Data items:
[start]
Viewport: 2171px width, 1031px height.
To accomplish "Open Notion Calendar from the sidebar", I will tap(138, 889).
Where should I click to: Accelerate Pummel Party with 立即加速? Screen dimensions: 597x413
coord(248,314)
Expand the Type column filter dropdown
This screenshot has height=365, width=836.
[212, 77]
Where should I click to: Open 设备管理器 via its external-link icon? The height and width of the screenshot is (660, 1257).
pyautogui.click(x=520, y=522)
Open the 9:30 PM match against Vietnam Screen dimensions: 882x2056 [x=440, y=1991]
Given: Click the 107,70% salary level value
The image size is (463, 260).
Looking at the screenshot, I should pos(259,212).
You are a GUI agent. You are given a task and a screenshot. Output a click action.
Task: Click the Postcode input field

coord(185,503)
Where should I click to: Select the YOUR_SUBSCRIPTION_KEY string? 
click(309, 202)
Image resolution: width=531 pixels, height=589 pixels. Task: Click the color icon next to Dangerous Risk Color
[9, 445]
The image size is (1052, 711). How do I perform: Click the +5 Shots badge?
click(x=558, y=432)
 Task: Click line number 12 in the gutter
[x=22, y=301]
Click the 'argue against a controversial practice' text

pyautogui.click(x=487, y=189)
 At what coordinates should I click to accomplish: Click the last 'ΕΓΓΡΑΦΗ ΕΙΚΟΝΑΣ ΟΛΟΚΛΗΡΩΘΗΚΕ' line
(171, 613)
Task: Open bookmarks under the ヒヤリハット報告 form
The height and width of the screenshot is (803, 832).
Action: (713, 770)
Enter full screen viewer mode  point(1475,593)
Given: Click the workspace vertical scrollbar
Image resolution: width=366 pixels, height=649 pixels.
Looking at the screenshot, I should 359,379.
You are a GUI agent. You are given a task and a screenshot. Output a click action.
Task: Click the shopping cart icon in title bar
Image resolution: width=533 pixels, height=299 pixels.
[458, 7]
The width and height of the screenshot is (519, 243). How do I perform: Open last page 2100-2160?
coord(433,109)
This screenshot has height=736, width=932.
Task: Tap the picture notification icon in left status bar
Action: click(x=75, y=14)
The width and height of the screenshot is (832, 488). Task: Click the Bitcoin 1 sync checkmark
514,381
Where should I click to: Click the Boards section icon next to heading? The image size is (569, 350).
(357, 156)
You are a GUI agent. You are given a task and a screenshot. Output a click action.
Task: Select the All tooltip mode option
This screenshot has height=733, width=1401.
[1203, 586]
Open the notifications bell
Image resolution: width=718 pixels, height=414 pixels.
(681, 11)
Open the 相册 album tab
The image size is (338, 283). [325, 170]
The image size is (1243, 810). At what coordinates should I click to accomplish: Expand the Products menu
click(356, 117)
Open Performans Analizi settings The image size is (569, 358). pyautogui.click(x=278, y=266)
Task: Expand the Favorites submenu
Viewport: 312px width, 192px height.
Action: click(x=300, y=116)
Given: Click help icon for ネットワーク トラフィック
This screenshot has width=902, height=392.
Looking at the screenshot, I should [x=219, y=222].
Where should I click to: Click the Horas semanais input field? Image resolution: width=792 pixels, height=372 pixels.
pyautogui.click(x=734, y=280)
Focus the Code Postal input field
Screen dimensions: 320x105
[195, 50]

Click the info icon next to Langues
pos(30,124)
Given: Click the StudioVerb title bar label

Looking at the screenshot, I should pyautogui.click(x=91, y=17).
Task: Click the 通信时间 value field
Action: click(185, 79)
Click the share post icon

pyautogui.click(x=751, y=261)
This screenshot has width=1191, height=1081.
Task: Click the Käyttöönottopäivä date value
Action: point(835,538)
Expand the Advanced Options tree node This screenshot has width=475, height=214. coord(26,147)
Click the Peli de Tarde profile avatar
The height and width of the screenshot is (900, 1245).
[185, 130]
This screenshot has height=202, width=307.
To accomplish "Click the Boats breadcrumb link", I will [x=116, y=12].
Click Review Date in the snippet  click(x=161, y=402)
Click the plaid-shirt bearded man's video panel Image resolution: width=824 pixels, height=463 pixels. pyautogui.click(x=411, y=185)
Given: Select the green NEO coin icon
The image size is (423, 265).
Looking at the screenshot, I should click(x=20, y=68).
[end]
** Aim **
Recast the entries from the line containing "Open Performans Analizi" through the line containing "Click Review Date" as a Markdown table with the columns "No." and "Line", numbering each row and omitting blank lines.

** Exercise response **
| No. | Line |
|---|---|
| 1 | Open Performans Analizi settings The image size is (569, 358). pyautogui.click(x=278, y=266) |
| 2 | Task: Expand the Favorites submenu |
| 3 | Viewport: 312px width, 192px height. |
| 4 | Action: click(x=300, y=116) |
| 5 | Given: Click help icon for ネットワーク トラフィック |
| 6 | This screenshot has width=902, height=392. |
| 7 | Looking at the screenshot, I should [x=219, y=222]. |
| 8 | Where should I click to: Click the Horas semanais input field? Image resolution: width=792 pixels, height=372 pixels. |
| 9 | pyautogui.click(x=734, y=280) |
| 10 | Focus the Code Postal input field |
| 11 | Screen dimensions: 320x105 |
| 12 | [195, 50] |
| 13 | Click the info icon next to Langues |
| 14 | pos(30,124) |
| 15 | Given: Click the StudioVerb title bar label |
| 16 | Looking at the screenshot, I should pyautogui.click(x=91, y=17). |
| 17 | Task: Click the 通信时间 value field |
| 18 | Action: click(185, 79) |
| 19 | Click the share post icon |
| 20 | pyautogui.click(x=751, y=261) |
| 21 | This screenshot has width=1191, height=1081. |
| 22 | Task: Click the Käyttöönottopäivä date value |
| 23 | Action: point(835,538) |
| 24 | Expand the Advanced Options tree node This screenshot has width=475, height=214. coord(26,147) |
| 25 | Click the Peli de Tarde profile avatar |
| 26 | The height and width of the screenshot is (900, 1245). |
| 27 | [185, 130] |
| 28 | This screenshot has height=202, width=307. |
| 29 | To accomplish "Click the Boats breadcrumb link", I will [x=116, y=12]. |
| 30 | Click Review Date in the snippet  click(x=161, y=402) |